◆ What needs to be done:
Return, word for word, only the lines of the data below that lie between the line with "Claude Dautel (44, 210)" and the line with "נגישות (1061, 1397)", those two lines included.

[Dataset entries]

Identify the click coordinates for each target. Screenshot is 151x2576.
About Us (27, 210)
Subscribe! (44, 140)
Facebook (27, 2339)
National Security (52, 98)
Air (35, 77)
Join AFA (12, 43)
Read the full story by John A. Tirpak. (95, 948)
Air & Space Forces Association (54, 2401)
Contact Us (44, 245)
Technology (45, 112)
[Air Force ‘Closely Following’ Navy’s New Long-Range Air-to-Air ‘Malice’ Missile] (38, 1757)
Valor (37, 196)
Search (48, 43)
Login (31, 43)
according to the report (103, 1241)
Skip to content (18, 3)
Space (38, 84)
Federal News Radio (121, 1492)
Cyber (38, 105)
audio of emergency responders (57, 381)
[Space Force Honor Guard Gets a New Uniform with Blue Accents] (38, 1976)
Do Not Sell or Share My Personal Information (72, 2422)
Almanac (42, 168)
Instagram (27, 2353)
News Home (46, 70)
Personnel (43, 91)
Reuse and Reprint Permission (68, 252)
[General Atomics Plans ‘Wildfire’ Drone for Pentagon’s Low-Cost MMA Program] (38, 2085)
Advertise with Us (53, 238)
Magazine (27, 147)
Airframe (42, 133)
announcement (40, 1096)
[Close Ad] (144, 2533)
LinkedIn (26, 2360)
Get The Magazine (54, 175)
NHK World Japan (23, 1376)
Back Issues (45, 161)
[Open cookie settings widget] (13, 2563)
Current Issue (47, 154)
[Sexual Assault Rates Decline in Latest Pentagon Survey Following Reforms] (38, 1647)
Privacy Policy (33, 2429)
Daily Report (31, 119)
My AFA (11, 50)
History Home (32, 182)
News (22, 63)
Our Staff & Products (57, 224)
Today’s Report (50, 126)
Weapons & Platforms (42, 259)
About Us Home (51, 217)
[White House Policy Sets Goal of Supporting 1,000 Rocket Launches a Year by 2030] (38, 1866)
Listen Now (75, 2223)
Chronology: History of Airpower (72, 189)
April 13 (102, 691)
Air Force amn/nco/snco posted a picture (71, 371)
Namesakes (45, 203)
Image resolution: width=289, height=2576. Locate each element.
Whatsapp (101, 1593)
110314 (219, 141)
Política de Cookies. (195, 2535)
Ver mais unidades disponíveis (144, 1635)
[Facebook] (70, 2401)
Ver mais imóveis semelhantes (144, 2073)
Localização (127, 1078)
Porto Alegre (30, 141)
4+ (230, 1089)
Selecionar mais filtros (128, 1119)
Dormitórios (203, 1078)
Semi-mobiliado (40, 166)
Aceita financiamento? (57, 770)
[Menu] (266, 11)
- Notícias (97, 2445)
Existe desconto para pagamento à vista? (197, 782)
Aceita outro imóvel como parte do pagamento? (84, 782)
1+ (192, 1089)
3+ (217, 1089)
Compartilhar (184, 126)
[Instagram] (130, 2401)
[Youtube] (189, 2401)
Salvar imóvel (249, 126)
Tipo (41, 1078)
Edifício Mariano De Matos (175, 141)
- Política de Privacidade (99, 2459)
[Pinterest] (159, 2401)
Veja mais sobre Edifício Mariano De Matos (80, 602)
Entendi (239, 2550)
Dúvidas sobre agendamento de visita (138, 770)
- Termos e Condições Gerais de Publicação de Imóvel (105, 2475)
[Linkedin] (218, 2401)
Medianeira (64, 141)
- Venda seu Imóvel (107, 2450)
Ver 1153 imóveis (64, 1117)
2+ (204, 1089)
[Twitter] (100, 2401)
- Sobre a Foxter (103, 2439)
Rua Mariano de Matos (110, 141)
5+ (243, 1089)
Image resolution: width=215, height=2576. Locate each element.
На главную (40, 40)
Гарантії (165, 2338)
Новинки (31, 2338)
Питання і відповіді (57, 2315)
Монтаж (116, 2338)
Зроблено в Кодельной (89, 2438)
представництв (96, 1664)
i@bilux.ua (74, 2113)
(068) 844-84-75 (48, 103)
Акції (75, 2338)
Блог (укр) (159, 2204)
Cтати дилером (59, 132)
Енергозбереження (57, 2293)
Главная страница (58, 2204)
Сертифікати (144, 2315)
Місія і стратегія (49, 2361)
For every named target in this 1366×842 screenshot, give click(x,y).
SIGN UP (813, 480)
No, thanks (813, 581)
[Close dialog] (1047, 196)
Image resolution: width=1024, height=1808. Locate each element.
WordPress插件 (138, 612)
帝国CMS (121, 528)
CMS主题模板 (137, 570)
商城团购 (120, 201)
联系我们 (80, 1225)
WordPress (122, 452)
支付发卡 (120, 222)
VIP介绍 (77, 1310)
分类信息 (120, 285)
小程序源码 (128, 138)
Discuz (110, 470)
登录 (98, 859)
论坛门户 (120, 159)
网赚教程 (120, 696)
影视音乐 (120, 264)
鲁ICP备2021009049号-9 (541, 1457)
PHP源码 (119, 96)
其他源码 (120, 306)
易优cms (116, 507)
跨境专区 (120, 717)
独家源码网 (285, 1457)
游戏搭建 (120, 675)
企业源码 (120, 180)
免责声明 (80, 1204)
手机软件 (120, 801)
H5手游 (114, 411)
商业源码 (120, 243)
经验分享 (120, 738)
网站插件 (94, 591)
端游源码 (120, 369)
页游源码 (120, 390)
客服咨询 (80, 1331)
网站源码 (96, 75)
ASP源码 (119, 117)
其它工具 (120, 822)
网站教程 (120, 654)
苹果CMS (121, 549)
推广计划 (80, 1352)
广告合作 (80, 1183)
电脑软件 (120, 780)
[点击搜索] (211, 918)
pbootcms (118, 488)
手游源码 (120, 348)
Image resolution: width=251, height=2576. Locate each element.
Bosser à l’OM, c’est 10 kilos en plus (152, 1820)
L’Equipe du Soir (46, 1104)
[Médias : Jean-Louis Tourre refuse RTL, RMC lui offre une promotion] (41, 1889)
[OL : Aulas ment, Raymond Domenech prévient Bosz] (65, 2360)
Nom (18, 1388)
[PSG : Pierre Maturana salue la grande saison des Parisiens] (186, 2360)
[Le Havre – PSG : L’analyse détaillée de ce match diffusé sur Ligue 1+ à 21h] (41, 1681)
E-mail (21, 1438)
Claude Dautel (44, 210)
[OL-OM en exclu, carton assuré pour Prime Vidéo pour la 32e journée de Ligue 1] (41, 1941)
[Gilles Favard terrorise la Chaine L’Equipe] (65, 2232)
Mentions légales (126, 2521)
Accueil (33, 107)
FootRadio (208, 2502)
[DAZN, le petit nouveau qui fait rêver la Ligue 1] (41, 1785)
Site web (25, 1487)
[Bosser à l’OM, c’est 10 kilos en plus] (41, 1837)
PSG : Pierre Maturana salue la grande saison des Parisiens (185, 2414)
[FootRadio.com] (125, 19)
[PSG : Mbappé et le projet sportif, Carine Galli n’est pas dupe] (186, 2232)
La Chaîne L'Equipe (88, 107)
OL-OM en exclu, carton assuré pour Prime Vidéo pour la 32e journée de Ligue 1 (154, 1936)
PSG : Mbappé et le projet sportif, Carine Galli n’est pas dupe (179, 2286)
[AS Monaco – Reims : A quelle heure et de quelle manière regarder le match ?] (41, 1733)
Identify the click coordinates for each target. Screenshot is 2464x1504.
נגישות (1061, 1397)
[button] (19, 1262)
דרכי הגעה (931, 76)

◆ Output for this exercise:
Claude Dautel (44, 210)
[OL-OM en exclu, carton assuré pour Prime Vidéo pour la 32e journée de Ligue 1] (41, 1941)
[Gilles Favard terrorise la Chaine L’Equipe] (65, 2232)
Mentions légales (126, 2521)
Accueil (33, 107)
FootRadio (208, 2502)
[DAZN, le petit nouveau qui fait rêver la Ligue 1] (41, 1785)
Site web (25, 1487)
[Bosser à l’OM, c’est 10 kilos en plus] (41, 1837)
PSG : Pierre Maturana salue la grande saison des Parisiens (185, 2414)
[FootRadio.com] (125, 19)
[PSG : Mbappé et le projet sportif, Carine Galli n’est pas dupe] (186, 2232)
La Chaîne L'Equipe (88, 107)
OL-OM en exclu, carton assuré pour Prime Vidéo pour la 32e journée de Ligue 1 (154, 1936)
PSG : Mbappé et le projet sportif, Carine Galli n’est pas dupe (179, 2286)
[AS Monaco – Reims : A quelle heure et de quelle manière regarder le match ?] (41, 1733)
Identify the click coordinates for each target. Screenshot is 2464x1504.
נגישות (1061, 1397)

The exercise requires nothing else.